EXERCISE DATA:
◆ ◆ ◆

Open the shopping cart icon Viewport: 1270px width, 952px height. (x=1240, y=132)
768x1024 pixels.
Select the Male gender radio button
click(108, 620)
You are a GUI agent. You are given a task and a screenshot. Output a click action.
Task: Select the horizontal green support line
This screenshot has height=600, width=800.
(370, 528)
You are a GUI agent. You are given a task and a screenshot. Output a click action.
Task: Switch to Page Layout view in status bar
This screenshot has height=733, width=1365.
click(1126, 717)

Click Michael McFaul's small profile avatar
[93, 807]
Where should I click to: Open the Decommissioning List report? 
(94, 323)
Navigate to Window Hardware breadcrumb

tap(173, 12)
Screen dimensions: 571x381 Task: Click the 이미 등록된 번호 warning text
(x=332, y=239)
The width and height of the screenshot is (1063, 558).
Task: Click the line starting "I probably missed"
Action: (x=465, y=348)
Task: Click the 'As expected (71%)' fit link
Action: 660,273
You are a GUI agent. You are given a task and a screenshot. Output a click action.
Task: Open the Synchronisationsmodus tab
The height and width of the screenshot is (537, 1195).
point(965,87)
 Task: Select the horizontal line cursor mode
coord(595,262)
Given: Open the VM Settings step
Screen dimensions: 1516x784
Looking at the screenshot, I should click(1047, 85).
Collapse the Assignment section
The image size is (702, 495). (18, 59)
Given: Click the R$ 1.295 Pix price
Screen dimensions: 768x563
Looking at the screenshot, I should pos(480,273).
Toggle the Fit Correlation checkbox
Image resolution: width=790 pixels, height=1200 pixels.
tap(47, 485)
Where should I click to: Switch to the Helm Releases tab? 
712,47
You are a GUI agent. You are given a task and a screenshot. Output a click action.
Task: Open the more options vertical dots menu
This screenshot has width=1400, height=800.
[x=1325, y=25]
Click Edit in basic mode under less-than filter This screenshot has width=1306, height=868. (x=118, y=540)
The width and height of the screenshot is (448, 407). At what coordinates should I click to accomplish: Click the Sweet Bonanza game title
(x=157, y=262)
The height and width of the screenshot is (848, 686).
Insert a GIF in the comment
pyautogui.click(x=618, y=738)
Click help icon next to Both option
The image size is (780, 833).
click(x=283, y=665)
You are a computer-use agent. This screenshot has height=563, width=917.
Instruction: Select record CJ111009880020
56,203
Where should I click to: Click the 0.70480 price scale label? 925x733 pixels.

◆ ◆ ◆

WORK TASK:
Each line in the data is to be written out precisely.

WRITTEN RESPONSE:
Open the shopping cart icon Viewport: 1270px width, 952px height. (x=1240, y=132)
768x1024 pixels.
Select the Male gender radio button
click(108, 620)
You are a GUI agent. You are given a task and a screenshot. Output a click action.
Task: Select the horizontal green support line
This screenshot has height=600, width=800.
(370, 528)
You are a GUI agent. You are given a task and a screenshot. Output a click action.
Task: Switch to Page Layout view in status bar
This screenshot has height=733, width=1365.
click(1126, 717)

Click Michael McFaul's small profile avatar
[93, 807]
Where should I click to: Open the Decommissioning List report? 
(94, 323)
Navigate to Window Hardware breadcrumb

tap(173, 12)
Screen dimensions: 571x381 Task: Click the 이미 등록된 번호 warning text
(x=332, y=239)
The width and height of the screenshot is (1063, 558).
Task: Click the line starting "I probably missed"
Action: (x=465, y=348)
Task: Click the 'As expected (71%)' fit link
Action: 660,273
You are a GUI agent. You are given a task and a screenshot. Output a click action.
Task: Open the Synchronisationsmodus tab
The height and width of the screenshot is (537, 1195).
point(965,87)
 Task: Select the horizontal line cursor mode
coord(595,262)
Given: Open the VM Settings step
Screen dimensions: 1516x784
Looking at the screenshot, I should click(1047, 85).
Collapse the Assignment section
The image size is (702, 495). (18, 59)
Given: Click the R$ 1.295 Pix price
Screen dimensions: 768x563
Looking at the screenshot, I should pos(480,273).
Toggle the Fit Correlation checkbox
Image resolution: width=790 pixels, height=1200 pixels.
tap(47, 485)
Where should I click to: Switch to the Helm Releases tab? 
712,47
You are a GUI agent. You are given a task and a screenshot. Output a click action.
Task: Open the more options vertical dots menu
This screenshot has width=1400, height=800.
[x=1325, y=25]
Click Edit in basic mode under less-than filter This screenshot has width=1306, height=868. (x=118, y=540)
The width and height of the screenshot is (448, 407). At what coordinates should I click to accomplish: Click the Sweet Bonanza game title
(x=157, y=262)
The height and width of the screenshot is (848, 686).
Insert a GIF in the comment
pyautogui.click(x=618, y=738)
Click help icon next to Both option
The image size is (780, 833).
click(x=283, y=665)
You are a computer-use agent. This screenshot has height=563, width=917.
Instruction: Select record CJ111009880020
56,203
Where should I click to: Click the 0.70480 price scale label? 925x733 pixels.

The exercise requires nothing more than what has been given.